Uber's AI went through Montezuma's Revenge better than a man
About the game Montezuma's Revenge on Habré was written not so much. This is a complex classic game that was previously very popular, but now it is played either by those with whom it causes nostalgic feelings, or by researchers who develop AI.
This summer, it was reported that DeepMind was able to teach its AI how to play games for Atari, including Montezuma's Revenge. Using the example of the same game, the developers of OpenAI taught their development. Now a similar project has taken the company Uber.
The developers have announced the passage of the game by their neural network, with a maximum score of 2 million. However, on average, the system earned no more than 400,000 for each attempt. As for the passage, the computer got to level 159.
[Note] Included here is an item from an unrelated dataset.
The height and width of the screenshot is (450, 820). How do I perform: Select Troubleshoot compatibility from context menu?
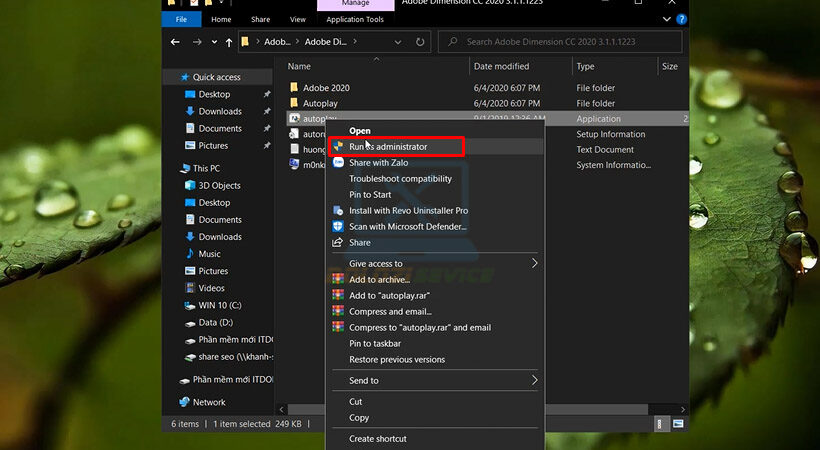click(x=400, y=179)
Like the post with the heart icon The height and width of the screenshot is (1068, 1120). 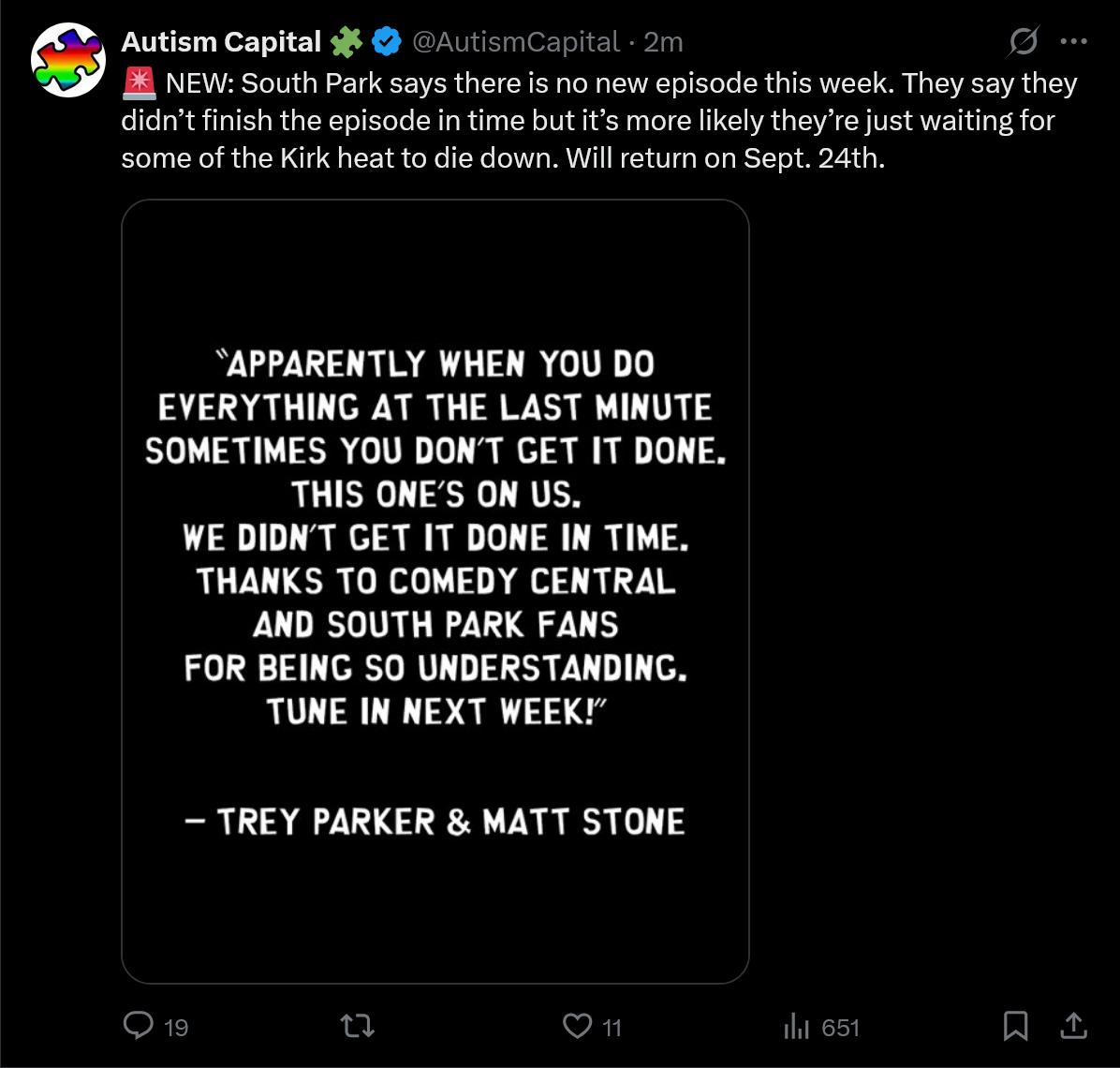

In addition, Go-Explore learned to go through Pitfall, and with excellent results, which is superior to the average gamer, not to mention other AI agents. The number of points scored by Go-Explore in this game is 21,000.
The difference between Go-Explore and "colleagues" is that neural networks do not need to demonstrate passing different levels for learning. The system learns everything by itself in the course of the game, showing results that are much higher than those demonstrated by neural networks that require visual training. According to the developers of Go-Explore, the technology is significantly different from all others, and its capabilities allow the use of a neural network in a number of areas, including robotics.
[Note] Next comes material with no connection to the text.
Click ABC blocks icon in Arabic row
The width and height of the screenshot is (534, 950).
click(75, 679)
Most algorithms find it difficult to cope with Montezuma's Revenge because the game does not have too obvious feedback. For example, a neural network that is “sharpened” to receive a reward in the process of passing a level will rather fight the enemy than jump onto a ladder that leads to the exit and allows you to go forward faster. Other AI systems prefer to get a reward here and now, rather than go ahead in "hope" for more.
One of the decisions of Uber engineers is to add bonuses for studying the game world, this can be called internal AI motivation. But even AI elements with added intrinsic motivation don't do too well with Montezuma's Revenge and Pitfall. The problem is that the AI “forgets” about promising locations after their passage. As a result, the AI agent gets stuck at a level where everything seems to be investigated.
An example is an AI agent who needs to study two mazes - the east and the west. He begins to pass one of them, but then suddenly decides that it would be possible to go through the second one. The first remains studied at 50%, the second - at 100%. And in the first labyrinth the agent does not return - simply because he “forgot” that he did not pass to the end. And since the passage between the eastern and western labyrinths has already been studied, the AI has no motivation to return.
The solution to this problem, according to the developers of Uber, includes two stages: research and amplification. As for the first part, here the AI creates an archive of various game states - the cells (cells) - and the different trajectories that lead to them. AI chooses the opportunity to get the maximum points when it finds the optimal trajectory.
Cells are simplified game frames - 11 by 8 images in grayscale with 8 pixel intensity, with frames that differ sufficiently - in order not to hinder the further passage of the game.
As a result, the AI remembers promising locations and returns to them after examining other parts of the game world. The “desire” to explore the game world and promising locations at Go-Explore is stronger than the desire to get an award here and now. Go-Explore also uses information about the cells in which the AI agent is trained. For Montezuma's Revenge, these are pixel data like their X and Y coordinates, the current room, and the number of keys found.
The amplification stage works as a protection against "noise". If AI solutions are unstable to "noise", then AI enhances them with the help of a multi-level neural network that works like the neurons of the human brain.
In the tests, Go-Explore shows itself very well - on average, the AI studies 37 rooms and solves 65% of the first-level puzzles. This is much better than previous attempts to conquer the game - then the AI, on average, studied 22 first-level rooms.
When adding gain to an existing AI algorithm, it began on average to successfully pass 29 levels (not rooms) with an average score of 469,209.
The final incarnation of AI from Uber began to go through the game much better than other AI agents, and better than people. Now developers are improving their system so that it shows even more impressive results.